练习题 1 -> 把这篇二叉树题解中的英文句子“Definition for a binary tree node.”译成中文。
练习题 2 -> 接着这篇二叉树题解的最后一句往下写。

节选内容 ->
----
408算法题leetcode--第16天
144. 二叉树的前序遍历
- 144. 二叉树的前序遍历
- 思路:递归和非递归
- 时间:O(n);空间:O(n)
/**
* Definition for a binary tree node.
* struct TreeNode {
* int val;
* TreeNode *left;
* TreeNode *right;
* TreeNode() : val(0), left(nullptr), right(nullptr) {}
* TreeNode(int x) : val(x), left(nullptr), right(nullptr) {}
* TreeNode(int x, TreeNode *left, TreeNode *right) : val(x), left(left), right(right) {}
* };
*/
class Solution {
public:
vector<int>ret;
void pre(TreeNode* root){
if(root != nullptr){
ret.push_back(root->val);
pre(root->left);
pre(root->right);
}
}
vector<int> preorderTraversal(TreeNode* root) {
pre(root);
return ret;
}
};
102. 二叉树的层序遍历
- 102. 二叉树的层序遍历
- 思路:bfs,队列
- 时间:O(n);空间:O(n)
/**
* Definition for a binary tree node.
* struct TreeNode {
* int val;
* TreeNode *left;
* TreeNode *right;
* TreeNode() : val(0), left(nullptr), right(nullptr) {}
* TreeNode(int x) : val(x), left(nullptr), right(nullptr) {}
* TreeNode(int x, TreeNode *left, TreeNode *right) : val(x), left(left), right(right) {}
* };
*/
class Solution {
public:
vector<vector<int>> levelOrder(TreeNode* root) {
vector<vector<int>>ret;
if(!root) return ret;
queue<TreeNode*>q;
q.push(root);
while(!q.empty()){
vector<int>level;
int size = q.size();
for(int i = 0; i < size; i++){
TreeNode* temp = q.front();
q.pop();
level.push_back(temp->val);
if(temp->left) q.push(temp->left);
if(temp->right) q.push(temp->right);
}
ret.push_back(level);
}
return ret;
}
};
199. 二叉树的右视图
- 199. 二叉树的右视图
- 思路和时间,空间:同上
/**
* Definition for a binary tree node.
----
所示材料 ->
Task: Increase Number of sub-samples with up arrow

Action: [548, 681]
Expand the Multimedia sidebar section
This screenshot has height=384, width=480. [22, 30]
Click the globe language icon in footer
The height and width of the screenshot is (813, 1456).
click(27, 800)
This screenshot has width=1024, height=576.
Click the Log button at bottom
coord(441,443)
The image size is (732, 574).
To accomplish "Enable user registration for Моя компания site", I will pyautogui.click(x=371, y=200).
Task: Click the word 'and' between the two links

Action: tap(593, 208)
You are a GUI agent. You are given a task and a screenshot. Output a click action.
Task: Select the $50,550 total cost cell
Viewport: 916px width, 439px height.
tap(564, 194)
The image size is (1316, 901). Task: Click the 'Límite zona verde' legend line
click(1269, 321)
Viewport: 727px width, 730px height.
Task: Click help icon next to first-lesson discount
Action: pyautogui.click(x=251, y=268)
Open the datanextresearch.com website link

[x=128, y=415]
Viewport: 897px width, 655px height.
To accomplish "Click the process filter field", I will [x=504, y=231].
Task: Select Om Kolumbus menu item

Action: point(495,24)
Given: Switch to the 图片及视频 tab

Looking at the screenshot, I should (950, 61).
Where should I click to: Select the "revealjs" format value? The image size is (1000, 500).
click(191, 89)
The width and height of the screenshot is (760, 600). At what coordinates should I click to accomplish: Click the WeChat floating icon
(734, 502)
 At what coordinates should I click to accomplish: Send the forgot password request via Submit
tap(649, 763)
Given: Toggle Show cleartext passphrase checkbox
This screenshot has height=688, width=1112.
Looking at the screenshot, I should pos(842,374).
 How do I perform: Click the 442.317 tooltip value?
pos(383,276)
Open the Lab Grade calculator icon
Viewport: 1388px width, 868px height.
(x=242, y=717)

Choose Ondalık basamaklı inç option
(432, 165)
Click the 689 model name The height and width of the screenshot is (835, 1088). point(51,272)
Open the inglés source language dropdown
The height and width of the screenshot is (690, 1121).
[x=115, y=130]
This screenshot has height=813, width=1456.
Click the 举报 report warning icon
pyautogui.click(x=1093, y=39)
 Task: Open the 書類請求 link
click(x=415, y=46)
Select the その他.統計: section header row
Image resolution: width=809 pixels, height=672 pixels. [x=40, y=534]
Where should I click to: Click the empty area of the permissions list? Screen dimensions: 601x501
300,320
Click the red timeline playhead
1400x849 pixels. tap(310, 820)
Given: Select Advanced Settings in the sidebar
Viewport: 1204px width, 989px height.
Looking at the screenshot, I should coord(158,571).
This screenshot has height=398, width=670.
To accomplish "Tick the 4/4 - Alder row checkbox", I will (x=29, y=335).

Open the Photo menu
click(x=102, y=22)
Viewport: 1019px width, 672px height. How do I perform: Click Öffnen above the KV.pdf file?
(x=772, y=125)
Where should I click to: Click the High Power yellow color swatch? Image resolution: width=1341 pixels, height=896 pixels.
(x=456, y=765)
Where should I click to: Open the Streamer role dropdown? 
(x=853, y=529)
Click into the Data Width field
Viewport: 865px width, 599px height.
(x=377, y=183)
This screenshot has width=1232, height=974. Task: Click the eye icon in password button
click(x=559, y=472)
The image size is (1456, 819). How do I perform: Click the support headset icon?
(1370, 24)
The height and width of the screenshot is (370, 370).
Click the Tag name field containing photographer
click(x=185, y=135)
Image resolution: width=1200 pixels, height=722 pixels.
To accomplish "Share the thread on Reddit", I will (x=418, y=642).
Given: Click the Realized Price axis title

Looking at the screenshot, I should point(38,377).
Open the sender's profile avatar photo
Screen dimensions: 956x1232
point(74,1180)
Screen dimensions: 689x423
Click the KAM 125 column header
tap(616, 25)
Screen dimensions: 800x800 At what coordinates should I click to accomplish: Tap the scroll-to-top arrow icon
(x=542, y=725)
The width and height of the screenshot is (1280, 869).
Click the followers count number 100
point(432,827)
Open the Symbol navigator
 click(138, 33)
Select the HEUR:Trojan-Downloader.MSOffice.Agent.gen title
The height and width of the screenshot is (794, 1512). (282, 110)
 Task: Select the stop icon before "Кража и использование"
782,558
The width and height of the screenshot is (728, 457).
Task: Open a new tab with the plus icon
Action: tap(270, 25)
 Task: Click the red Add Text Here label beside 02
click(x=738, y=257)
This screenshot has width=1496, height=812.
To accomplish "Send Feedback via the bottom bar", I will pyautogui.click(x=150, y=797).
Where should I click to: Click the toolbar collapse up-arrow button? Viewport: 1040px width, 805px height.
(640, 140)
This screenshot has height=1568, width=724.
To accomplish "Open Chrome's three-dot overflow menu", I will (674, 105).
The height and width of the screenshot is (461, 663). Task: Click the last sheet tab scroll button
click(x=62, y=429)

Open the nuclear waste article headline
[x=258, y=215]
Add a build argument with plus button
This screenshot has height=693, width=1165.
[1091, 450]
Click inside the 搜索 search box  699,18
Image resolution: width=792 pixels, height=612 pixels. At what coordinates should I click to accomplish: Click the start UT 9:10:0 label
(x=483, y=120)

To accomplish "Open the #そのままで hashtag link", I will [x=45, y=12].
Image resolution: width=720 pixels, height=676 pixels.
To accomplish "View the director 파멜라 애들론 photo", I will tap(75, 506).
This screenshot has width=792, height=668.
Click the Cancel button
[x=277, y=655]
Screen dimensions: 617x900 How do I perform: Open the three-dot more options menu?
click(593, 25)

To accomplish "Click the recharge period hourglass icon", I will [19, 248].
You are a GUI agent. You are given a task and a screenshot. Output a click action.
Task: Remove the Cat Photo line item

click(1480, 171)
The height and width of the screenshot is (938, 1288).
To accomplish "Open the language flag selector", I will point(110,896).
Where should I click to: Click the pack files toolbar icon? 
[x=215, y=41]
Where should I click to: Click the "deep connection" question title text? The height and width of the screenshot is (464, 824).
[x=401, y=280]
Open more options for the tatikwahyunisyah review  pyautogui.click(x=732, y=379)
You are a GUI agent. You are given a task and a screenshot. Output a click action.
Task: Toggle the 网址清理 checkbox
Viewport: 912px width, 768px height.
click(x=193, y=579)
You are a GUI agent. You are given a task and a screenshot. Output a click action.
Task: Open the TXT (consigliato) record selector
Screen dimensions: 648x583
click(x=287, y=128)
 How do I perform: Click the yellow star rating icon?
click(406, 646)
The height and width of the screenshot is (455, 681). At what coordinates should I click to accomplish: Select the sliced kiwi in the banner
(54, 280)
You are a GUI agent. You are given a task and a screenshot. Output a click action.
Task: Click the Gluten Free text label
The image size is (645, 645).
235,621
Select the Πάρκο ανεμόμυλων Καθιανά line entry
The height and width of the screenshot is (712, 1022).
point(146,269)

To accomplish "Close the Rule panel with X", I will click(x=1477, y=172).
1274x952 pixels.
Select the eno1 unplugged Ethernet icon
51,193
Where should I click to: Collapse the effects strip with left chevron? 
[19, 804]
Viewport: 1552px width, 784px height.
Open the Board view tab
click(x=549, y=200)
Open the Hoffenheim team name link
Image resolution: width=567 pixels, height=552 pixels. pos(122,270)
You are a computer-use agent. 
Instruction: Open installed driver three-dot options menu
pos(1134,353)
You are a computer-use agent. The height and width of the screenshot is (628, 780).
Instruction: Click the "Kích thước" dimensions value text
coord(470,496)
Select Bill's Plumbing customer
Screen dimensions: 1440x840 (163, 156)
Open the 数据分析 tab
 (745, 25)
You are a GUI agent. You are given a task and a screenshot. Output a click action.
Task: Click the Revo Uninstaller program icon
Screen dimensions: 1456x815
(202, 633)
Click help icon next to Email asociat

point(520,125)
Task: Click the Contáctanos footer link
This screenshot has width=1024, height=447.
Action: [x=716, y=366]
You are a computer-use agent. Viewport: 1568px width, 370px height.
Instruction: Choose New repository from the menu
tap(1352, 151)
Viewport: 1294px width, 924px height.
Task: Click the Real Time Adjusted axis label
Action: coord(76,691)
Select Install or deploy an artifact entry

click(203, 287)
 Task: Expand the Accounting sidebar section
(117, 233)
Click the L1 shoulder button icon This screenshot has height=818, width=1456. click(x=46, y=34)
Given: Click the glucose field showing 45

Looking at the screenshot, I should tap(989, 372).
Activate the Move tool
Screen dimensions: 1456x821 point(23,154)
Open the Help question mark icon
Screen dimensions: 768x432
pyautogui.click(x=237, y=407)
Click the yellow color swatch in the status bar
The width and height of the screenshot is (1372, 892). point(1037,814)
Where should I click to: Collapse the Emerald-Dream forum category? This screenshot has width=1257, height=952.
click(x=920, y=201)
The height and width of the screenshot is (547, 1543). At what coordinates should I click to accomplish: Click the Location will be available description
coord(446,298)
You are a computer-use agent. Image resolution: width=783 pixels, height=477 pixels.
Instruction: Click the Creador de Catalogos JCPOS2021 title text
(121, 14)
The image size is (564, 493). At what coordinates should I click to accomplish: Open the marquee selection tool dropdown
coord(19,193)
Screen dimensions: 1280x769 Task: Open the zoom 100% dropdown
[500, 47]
----
练习答案 1 -> 二叉树节点的定义。

练习答案 2 ->
* struct TreeNode {
* int val;
* TreeNode *left;
* TreeNode *right;
* TreeNode() : val(0), left(nullptr), right(nullptr) {}
* TreeNode(int x) : val(x), left(nullptr), right(nullptr) {}
* TreeNode(int x, TreeNode *left, TreeNode *right) : val(x), left(left), right(right) {}
* };
*/
class Solution {
public:
vector<int> rightSideView(TreeNode* root) {
vector<int>ret;
if(!root) return ret;
queue<TreeNode*>q;
q.push(root);
while(!q.empty()){
int size = q.size();
for(int i = 0; i < size; i++){
TreeNode* temp = q.front();
q.pop();
if(i == size - 1){
ret.push_back(temp->val);
}
if(temp->left) q.push(temp->left);
if(temp->right) q.push(temp->right);
}
}
return ret;
}
};
404. 左叶子之和
- 404. 左叶子之和
- 思路:dfs
- 时间和空间:O(n)
/**
* Definition for a binary tree node.
* struct TreeNode {
* int val;
* TreeNode *left;
* TreeNode *right;
* TreeNode() : val(0), left(nullptr), right(nullptr) {}
* TreeNode(int x) : val(x), left(nullptr), right(nullptr) {}
* TreeNode(int x, TreeNode *left, TreeNode *right) : val(x), left(left), right(right) {}
* };
*/
class Solution {
public:
int traverse(TreeNode* root, bool is_left){
if(!root) return 0; // 节点为空
if(!root->left && !root->right && is_left) return root->val; // 叶子节点且为左子树
return traverse(root->left, true) + traverse(root->right, false);
}
int sumOfLeftLeaves(TreeNode* root) {
// 三种情况:1. 节点为空;2. 叶子节点且为左子树 ; 3. else
return traverse(root, false);
}
};
104. 二叉树的最大深度
- 104. 二叉树的最大深度
- 思路和时间空间:同上
/**
* Definition for a binary tree node.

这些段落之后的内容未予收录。